中国環境保護部(MEP)は、2014年2月12日、自ら発行する「中国環境報」の中で、2014年7月1日に施行される「湖北省水質汚染防止条例」における5つの注目点について、次のような解説文を示した。

1. 違法な汚染排出を厳罰に処する

(1)「立法法」「行政処罰法」「水質汚染防止法」などと矛盾しない範囲で厳重に処罰し、上限による処罰、「日ごとの処罰」を行う。
(訳注:「日ごとの処罰」とは、処分を受けてからも是正を行わない事業所や個人に対して、日数によって毎日について処罰を行い、期間と金額の上限を設けずに是正が行われるまで処罰し続けることを言う。

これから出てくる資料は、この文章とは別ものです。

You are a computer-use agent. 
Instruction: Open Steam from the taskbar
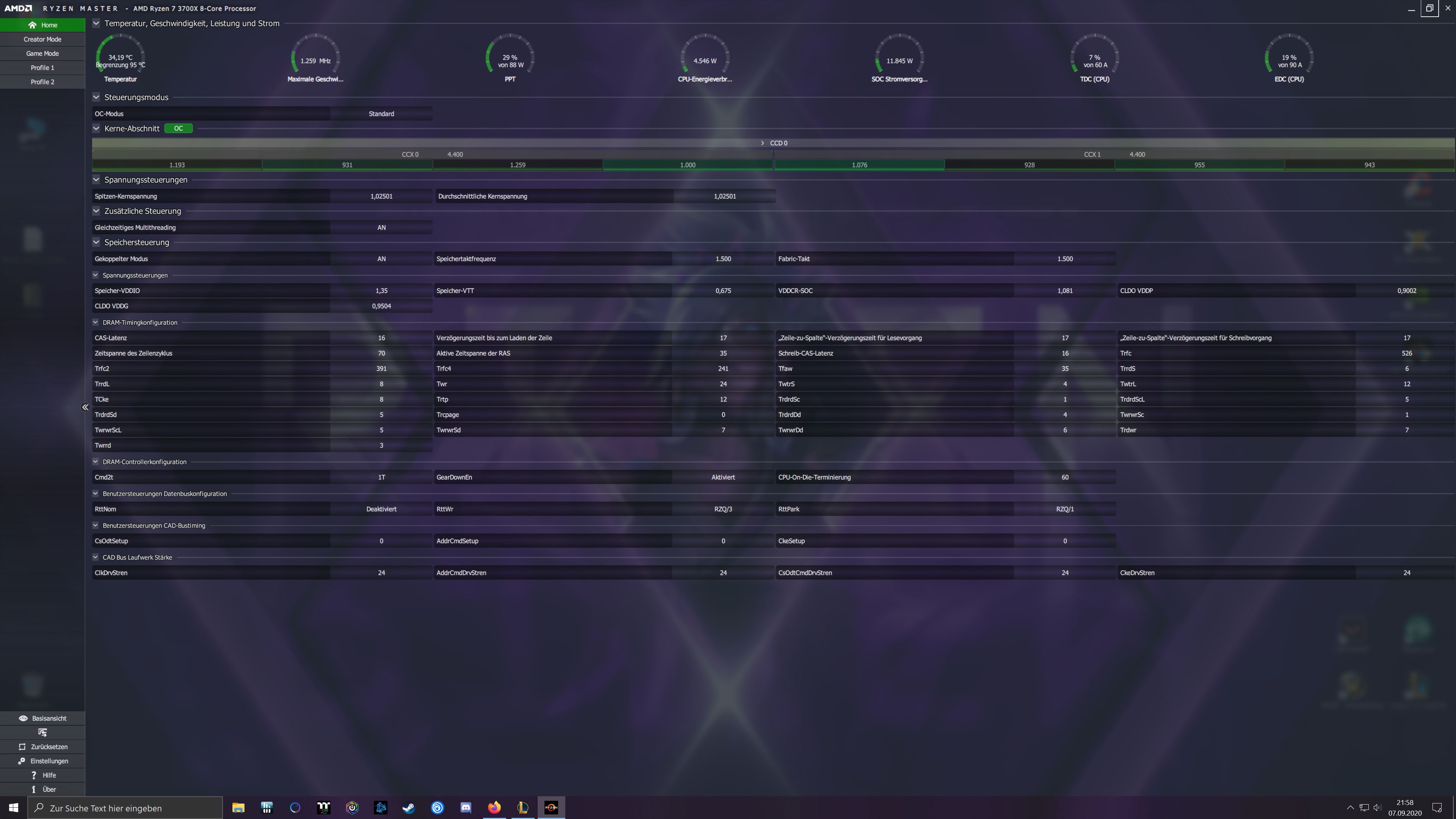[409, 808]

)

(2) 水域に直接的または間接的に汚染物を排出する新設、改築、増築の建設工事及び水上施設については、法に基づく環境影響評価を受けず、勝手に着工した場合は、環境保護担当部局が違法行為の停止と期限付きの是正を命じ、10万元以上20万元以下(約170万円以上340万円以下)の罰金を課する。

(3) 飲食、洗浄、洗車の事業を行う者が汚水を水域に直接に排出する場合は、環境保護担当部局が違法行為の停止を命じ、期限付きで是正を命じ、違法所得を没収し、2万元以上5万元以下(約34万円以上85万円以下)の罰金を課する。違法の程度が甚だしい場合は、営業停止を命じ、営業許可証とその他の許可証を取り消す。

(4) 秘密裡にパイプを敷設して汚染を排出し、または管理から逃れるその他の方法で水質汚染物を排出した場合は、環境保護担当部局が期限付きで撤去を命じ、10万元(約170万円)の罰金を課する。期限までに撤去しなかったときは、法により強制的に撤去し、撤去費用は違法者の負担とし、30万元以上50万元以下(510万円以上850万円以下)の罰金を課し、県クラス以上の人民政府に営業停止による整頓命令を要請する。

2. 環境責任を終身追及する

(1) 水質汚染防止について、政府の行政首長の責任制、目標責任制、水質環境被害責任の終身追及制を実行する。

(2) 県クラス以上の人民政府は、毎年、同クラスの人民代表大会とその常務委員会に、当該行政区域の水質汚染防止業務の報告を行わなければならない。

3. 下流地域への補償は真剣に行うべし

(1)省の人民政府は飲用水水源保護区、河川、湖沼、ダム上流地域及び重点エコロジー機能区域についての水環境エコロジー保護補償規定を制定すべきである。

(2)他の地区との境界における水質汚染物数値が基準値を超過している市(州)、県(市、区)の人民政府は、効果的な措置をとって汚染物排出量を削減し、境界を出る場所での水質が基準値を満たしているようにしなければならず、下流で悪影響を受ける地域の人民政府に対して補償をしなければならない。

4. 環境公益訴訟を支持する

水質を汚染し社会の公共の利益に損害を与えた行為に対して、法律に定められた機関と関係組織は、人民法院に訴えを起こすことができる。法的支援機関は、水質汚染公益訴訟及び経済的に困難な市民が水質汚染の損害について賠償請求をした事件について法的支援を与えなければならない。

5. 大衆の参画を積極的に奨励する

(1)市民は、関係の規定に基づき、政府及び関係部門に申請し水質環境の情報を入手することができる。関係部門は法に基づき回答をしなければならない。

(2)水質環境汚染により損害を受けた市民、法人、その他の組織は、法に基づき汚染者に侵害停止、妨害排除、危険除去、原状回復、損害賠償など民事権利侵害責任を引き受けるよう要求することができる。

(3)市民は水質環境保護の政策決定活動について意見と提案を出すことができる。